Ihr Erfolg gründete darauf, dass sie einen starken Sozialstaat, ein hohes Maß an Eigenverantwortung und funktionierende Märkte nicht als Widerspruch sah, sondern als einander bedingende Voraussetzungen für Wohlstand und gesellschaftlichen Zusammenhalt. Dieser Zusammenhalt, meine sehr geehrten Damen und Herren, ist das Wesen einer starken Sozialpartnerschaft.

Enercon - ich habe es schon erwähnt - konnte nur wachsen und reichlich Gewinne einfahren, weil die Politik die erneuerbaren Energien förderte und weil unser Bundesland ideale Rahmenbedingungen geschaffen hat.

Aber im Endeffekt waren es die Arbeitsnehmerinnen und Arbeitnehmer aus unserer Region, die hoch qualifiziert und hoch engagiert viel mehr für das Unternehmen geleistet haben als an anderen Standorten von Enercon. Dafür auch an der Stelle herzlichen Dank.

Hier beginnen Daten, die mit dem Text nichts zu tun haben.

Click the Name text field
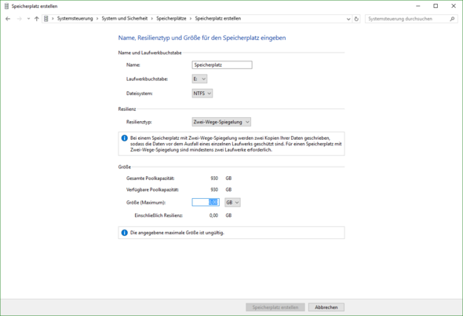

(Beifall bei der CDU und bei den GRÜNEN)

Wer Gewinne und Subventionen einstreicht, von der eigenen Belegschaft Flexibilität und Höchstleistung erwartet, sich aber gleichzeitig aus der Verantwortung stiehlt, der, meine Damen und Herren, handelt unsozial. Genau dieser Eindruck entsteht bei Enercon.

Meine Fraktion hat der Belegschaft solidarische Unterstützung zugesagt. Dem schließe ich mich persönlich ausdrücklich an.

(Beifall bei der CDU)

Enercon muss jetzt seiner Verantwortung gerecht werden. Ein gutes Management ist dann gefordert, wenn es Probleme gibt. Wir erwarten von der Firmenleitung klare Signale für eine positive Zukunft des Enercon-Standortes Magdeburg. Ich erwarte einen Dialog auf Augenhöhe und gemeinsame Lösungen im Interesse, im Sinne der Beschäftigten.

Gesellschafter und Geschäftsführung stehen in der Verantwortung für die Menschen einer ganzen Region. Dieser Verantwortung müssen sie nun gerecht werden, auch indem sie endlich ihre Sprachlosigkeit aufgeben. - Vielen Dank für Ihre Aufmerksamkeit.